Three interlocking ideas underlay most of these critiques; one of them is ideological, the second methodological, and the last linguistic. I should say that I am not here intending to imply that all of the folks above march in cognitive lockstep; rather, I see among them a family resemblance. Additionally, though Dawkins and Harris in particular are careful to dole out punishment to Islam (and much less frequently, Eastern religions), generally the God scare is about Jesus' Father in Heaven, which indicates that we're not merely having a philosophical tête-à-tête about God here. Rather, we're duking it out in the trenches of the culture war. The God Scare wanted to change how America works. And thus, the panic: religion was frightening not merely because its faithful believe; it was frightening because they vote. And have their own schools. And so on.
The first critique usually went something like this: religious people believe funny things, like the idea that God created the earth or that Jesus will soon return to rule us all. These things are not substantiated by the normal processes by which we gather information to run our lives, like physics or journalism or chemical engineering or political polling. Therefore we should not take religious people seriously when they propose laws or turn up to vote, because clearly they are not capable of functioning in modern society. On the surface level, the God Scare dismissed religious beliefs because it desperately wanted us to believe they are silly (and there exists a large arsenal of weak witticisms to convince you this is so). This is more or less the circle of hell Christopher Hitchens and Bill Maher roamed in.

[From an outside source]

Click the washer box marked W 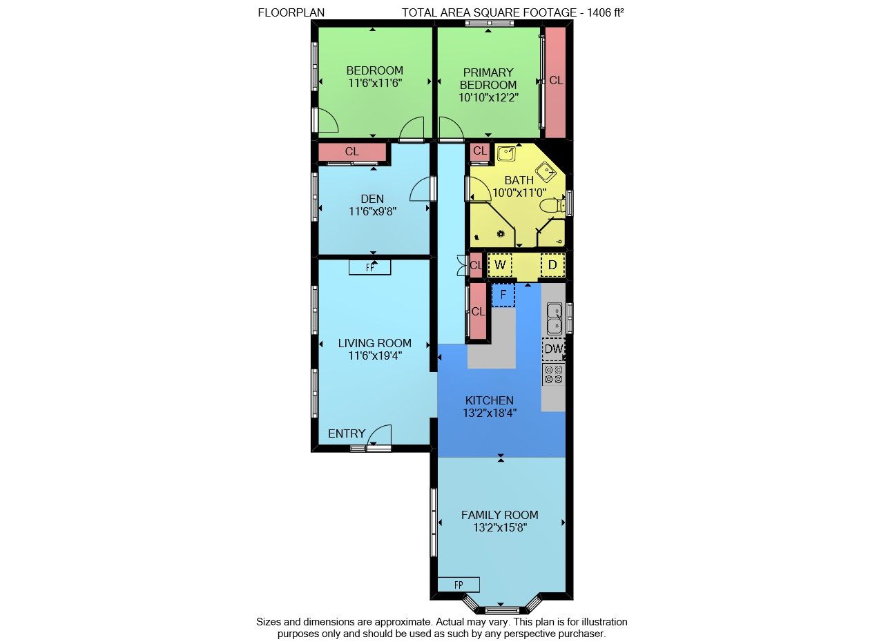pos(500,265)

Underneath the polemics, this taunting concealed abject horror of the ideological platform of the religious right, and often simplistically, equated such political stances with the sum total of Christianity itself. See, for instance, Kevin Phillips's American Theocracy, which more or less understands evangelicalism in total (say 25% of the American population) to be basically fundamentalist dispensationalism (in actuality, a much smaller percentage), and fundamentalist dispensationalism to be single-mindedly dedicated to becoming the get-out-the-vote force and the foreign policy think tank of the Republican Party. For somebody who was once a renowned statistician, Phillips likes to sling around estimates with large margins of error; he asserts with no footnote that "we can estimate that" 20 to 30 percent of American Christians believed that the Iraq War was actually an attempt to pull the trigger on the Second Coming; these numbers were presumably produced by the aforementioned sloppy understanding of what these strains of faith are (p. 88). Yet as he makes these dire predictions Phillips is baffled and appalled (like Thomas Frank's What's the Matter With Kansas before him) that religious people might actually make decisions about politics based on their religious beliefs (pp. 96-100).